Can you copy this listing over again, line for line, with no change?

▶ **INPUT FOR THIS TASK**:
§
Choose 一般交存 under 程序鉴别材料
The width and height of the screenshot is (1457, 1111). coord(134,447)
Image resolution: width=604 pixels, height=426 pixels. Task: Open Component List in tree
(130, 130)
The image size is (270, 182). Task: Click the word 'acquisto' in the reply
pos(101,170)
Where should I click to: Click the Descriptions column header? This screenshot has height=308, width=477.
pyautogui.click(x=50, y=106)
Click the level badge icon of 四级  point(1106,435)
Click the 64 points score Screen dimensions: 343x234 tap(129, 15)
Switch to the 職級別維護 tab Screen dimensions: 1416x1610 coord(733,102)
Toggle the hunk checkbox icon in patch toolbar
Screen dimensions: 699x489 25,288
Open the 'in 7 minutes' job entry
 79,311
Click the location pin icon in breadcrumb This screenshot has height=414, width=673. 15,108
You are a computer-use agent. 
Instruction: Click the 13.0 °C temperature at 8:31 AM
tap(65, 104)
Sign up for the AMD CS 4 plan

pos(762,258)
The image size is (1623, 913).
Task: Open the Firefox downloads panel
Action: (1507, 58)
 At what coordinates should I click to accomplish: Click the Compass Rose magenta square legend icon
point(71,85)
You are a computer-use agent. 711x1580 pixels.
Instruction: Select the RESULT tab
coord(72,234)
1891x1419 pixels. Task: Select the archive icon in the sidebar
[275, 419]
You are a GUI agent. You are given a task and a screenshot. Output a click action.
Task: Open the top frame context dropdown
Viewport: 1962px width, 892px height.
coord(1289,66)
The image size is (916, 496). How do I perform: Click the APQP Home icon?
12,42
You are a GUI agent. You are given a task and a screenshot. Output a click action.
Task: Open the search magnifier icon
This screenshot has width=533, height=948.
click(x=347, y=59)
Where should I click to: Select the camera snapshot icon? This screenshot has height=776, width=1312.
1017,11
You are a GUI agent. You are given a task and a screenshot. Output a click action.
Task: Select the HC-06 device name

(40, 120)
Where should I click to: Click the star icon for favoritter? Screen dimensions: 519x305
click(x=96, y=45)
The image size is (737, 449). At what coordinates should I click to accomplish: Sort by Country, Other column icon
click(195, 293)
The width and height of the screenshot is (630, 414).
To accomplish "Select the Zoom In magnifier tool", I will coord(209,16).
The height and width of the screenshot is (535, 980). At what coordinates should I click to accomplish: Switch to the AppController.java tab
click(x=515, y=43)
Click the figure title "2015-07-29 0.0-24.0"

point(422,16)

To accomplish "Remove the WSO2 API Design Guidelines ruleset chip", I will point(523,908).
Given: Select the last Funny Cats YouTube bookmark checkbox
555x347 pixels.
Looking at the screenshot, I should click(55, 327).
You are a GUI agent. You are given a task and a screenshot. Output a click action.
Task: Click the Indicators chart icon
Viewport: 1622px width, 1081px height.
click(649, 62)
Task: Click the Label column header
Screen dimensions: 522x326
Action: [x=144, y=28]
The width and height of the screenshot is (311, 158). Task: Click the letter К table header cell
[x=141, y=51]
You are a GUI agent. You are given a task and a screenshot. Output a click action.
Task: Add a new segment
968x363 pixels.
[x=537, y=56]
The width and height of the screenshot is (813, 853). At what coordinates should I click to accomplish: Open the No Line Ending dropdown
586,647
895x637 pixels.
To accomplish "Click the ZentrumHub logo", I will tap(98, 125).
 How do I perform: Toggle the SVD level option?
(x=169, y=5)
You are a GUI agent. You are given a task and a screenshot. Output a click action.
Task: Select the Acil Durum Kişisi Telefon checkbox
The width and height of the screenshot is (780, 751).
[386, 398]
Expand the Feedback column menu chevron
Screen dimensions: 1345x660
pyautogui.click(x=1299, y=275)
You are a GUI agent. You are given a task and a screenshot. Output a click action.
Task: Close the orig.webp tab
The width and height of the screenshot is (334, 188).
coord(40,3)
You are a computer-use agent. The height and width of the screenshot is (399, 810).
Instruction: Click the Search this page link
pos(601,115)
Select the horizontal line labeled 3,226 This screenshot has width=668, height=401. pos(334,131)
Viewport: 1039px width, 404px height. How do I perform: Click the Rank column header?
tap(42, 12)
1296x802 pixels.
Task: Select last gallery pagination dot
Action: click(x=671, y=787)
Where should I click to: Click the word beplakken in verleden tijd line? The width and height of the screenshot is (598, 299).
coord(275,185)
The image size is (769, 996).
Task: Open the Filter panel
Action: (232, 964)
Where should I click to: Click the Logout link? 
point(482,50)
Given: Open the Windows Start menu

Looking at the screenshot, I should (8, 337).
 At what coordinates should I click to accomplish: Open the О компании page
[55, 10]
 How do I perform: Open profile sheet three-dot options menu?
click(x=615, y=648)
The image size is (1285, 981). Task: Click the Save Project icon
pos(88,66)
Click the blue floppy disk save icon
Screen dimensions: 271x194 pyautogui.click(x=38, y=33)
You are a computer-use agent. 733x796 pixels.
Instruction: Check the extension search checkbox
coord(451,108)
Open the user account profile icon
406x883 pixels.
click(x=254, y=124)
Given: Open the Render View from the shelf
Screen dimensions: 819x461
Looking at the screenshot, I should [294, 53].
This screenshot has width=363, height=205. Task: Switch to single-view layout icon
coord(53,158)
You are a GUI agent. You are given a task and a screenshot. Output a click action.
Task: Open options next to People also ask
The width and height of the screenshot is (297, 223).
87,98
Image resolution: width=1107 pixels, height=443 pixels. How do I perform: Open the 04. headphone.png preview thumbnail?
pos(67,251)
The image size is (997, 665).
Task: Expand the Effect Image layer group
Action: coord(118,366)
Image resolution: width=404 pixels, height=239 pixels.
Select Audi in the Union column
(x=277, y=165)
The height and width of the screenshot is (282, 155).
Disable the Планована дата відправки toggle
§
▶ **THE COMPLETED TASK**:
Choose 一般交存 under 程序鉴别材料
The width and height of the screenshot is (1457, 1111). coord(134,447)
Image resolution: width=604 pixels, height=426 pixels. Task: Open Component List in tree
(130, 130)
The image size is (270, 182). Task: Click the word 'acquisto' in the reply
pos(101,170)
Where should I click to: Click the Descriptions column header? This screenshot has height=308, width=477.
pyautogui.click(x=50, y=106)
Click the level badge icon of 四级  point(1106,435)
Click the 64 points score Screen dimensions: 343x234 tap(129, 15)
Switch to the 職級別維護 tab Screen dimensions: 1416x1610 coord(733,102)
Toggle the hunk checkbox icon in patch toolbar
Screen dimensions: 699x489 25,288
Open the 'in 7 minutes' job entry
 79,311
Click the location pin icon in breadcrumb This screenshot has height=414, width=673. 15,108
You are a computer-use agent. 
Instruction: Click the 13.0 °C temperature at 8:31 AM
tap(65, 104)
Sign up for the AMD CS 4 plan

pos(762,258)
The image size is (1623, 913).
Task: Open the Firefox downloads panel
Action: (1507, 58)
 At what coordinates should I click to accomplish: Click the Compass Rose magenta square legend icon
point(71,85)
You are a computer-use agent. 711x1580 pixels.
Instruction: Select the RESULT tab
coord(72,234)
1891x1419 pixels. Task: Select the archive icon in the sidebar
[275, 419]
You are a GUI agent. You are given a task and a screenshot. Output a click action.
Task: Open the top frame context dropdown
Viewport: 1962px width, 892px height.
coord(1289,66)
The image size is (916, 496). How do I perform: Click the APQP Home icon?
12,42
You are a GUI agent. You are given a task and a screenshot. Output a click action.
Task: Open the search magnifier icon
This screenshot has width=533, height=948.
click(x=347, y=59)
Where should I click to: Select the camera snapshot icon? This screenshot has height=776, width=1312.
1017,11
You are a GUI agent. You are given a task and a screenshot. Output a click action.
Task: Select the HC-06 device name

(40, 120)
Where should I click to: Click the star icon for favoritter? Screen dimensions: 519x305
click(x=96, y=45)
The image size is (737, 449). At what coordinates should I click to accomplish: Sort by Country, Other column icon
click(195, 293)
The width and height of the screenshot is (630, 414).
To accomplish "Select the Zoom In magnifier tool", I will coord(209,16).
The height and width of the screenshot is (535, 980). At what coordinates should I click to accomplish: Switch to the AppController.java tab
click(x=515, y=43)
Click the figure title "2015-07-29 0.0-24.0"

point(422,16)

To accomplish "Remove the WSO2 API Design Guidelines ruleset chip", I will point(523,908).
Given: Select the last Funny Cats YouTube bookmark checkbox
555x347 pixels.
Looking at the screenshot, I should click(55, 327).
You are a GUI agent. You are given a task and a screenshot. Output a click action.
Task: Click the Indicators chart icon
Viewport: 1622px width, 1081px height.
click(649, 62)
Task: Click the Label column header
Screen dimensions: 522x326
Action: [x=144, y=28]
The width and height of the screenshot is (311, 158). Task: Click the letter К table header cell
[x=141, y=51]
You are a GUI agent. You are given a task and a screenshot. Output a click action.
Task: Add a new segment
968x363 pixels.
[x=537, y=56]
The width and height of the screenshot is (813, 853). At what coordinates should I click to accomplish: Open the No Line Ending dropdown
586,647
895x637 pixels.
To accomplish "Click the ZentrumHub logo", I will tap(98, 125).
 How do I perform: Toggle the SVD level option?
(x=169, y=5)
You are a GUI agent. You are given a task and a screenshot. Output a click action.
Task: Select the Acil Durum Kişisi Telefon checkbox
The width and height of the screenshot is (780, 751).
[386, 398]
Expand the Feedback column menu chevron
Screen dimensions: 1345x660
pyautogui.click(x=1299, y=275)
You are a GUI agent. You are given a task and a screenshot. Output a click action.
Task: Close the orig.webp tab
The width and height of the screenshot is (334, 188).
coord(40,3)
You are a computer-use agent. The height and width of the screenshot is (399, 810).
Instruction: Click the Search this page link
pos(601,115)
Select the horizontal line labeled 3,226 This screenshot has width=668, height=401. pos(334,131)
Viewport: 1039px width, 404px height. How do I perform: Click the Rank column header?
tap(42, 12)
1296x802 pixels.
Task: Select last gallery pagination dot
Action: click(x=671, y=787)
Where should I click to: Click the word beplakken in verleden tijd line? The width and height of the screenshot is (598, 299).
coord(275,185)
The image size is (769, 996).
Task: Open the Filter panel
Action: (232, 964)
Where should I click to: Click the Logout link? 
point(482,50)
Given: Open the Windows Start menu

Looking at the screenshot, I should (8, 337).
 At what coordinates should I click to accomplish: Open the О компании page
[55, 10]
 How do I perform: Open profile sheet three-dot options menu?
click(x=615, y=648)
The image size is (1285, 981). Task: Click the Save Project icon
pos(88,66)
Click the blue floppy disk save icon
Screen dimensions: 271x194 pyautogui.click(x=38, y=33)
You are a computer-use agent. 733x796 pixels.
Instruction: Check the extension search checkbox
coord(451,108)
Open the user account profile icon
406x883 pixels.
click(x=254, y=124)
Given: Open the Render View from the shelf
Screen dimensions: 819x461
Looking at the screenshot, I should [294, 53].
This screenshot has width=363, height=205. Task: Switch to single-view layout icon
coord(53,158)
You are a GUI agent. You are given a task and a screenshot. Output a click action.
Task: Open options next to People also ask
The width and height of the screenshot is (297, 223).
87,98
Image resolution: width=1107 pixels, height=443 pixels. How do I perform: Open the 04. headphone.png preview thumbnail?
pos(67,251)
The image size is (997, 665).
Task: Expand the Effect Image layer group
Action: coord(118,366)
Image resolution: width=404 pixels, height=239 pixels.
Select Audi in the Union column
(x=277, y=165)
The height and width of the screenshot is (282, 155).
Disable the Планована дата відправки toggle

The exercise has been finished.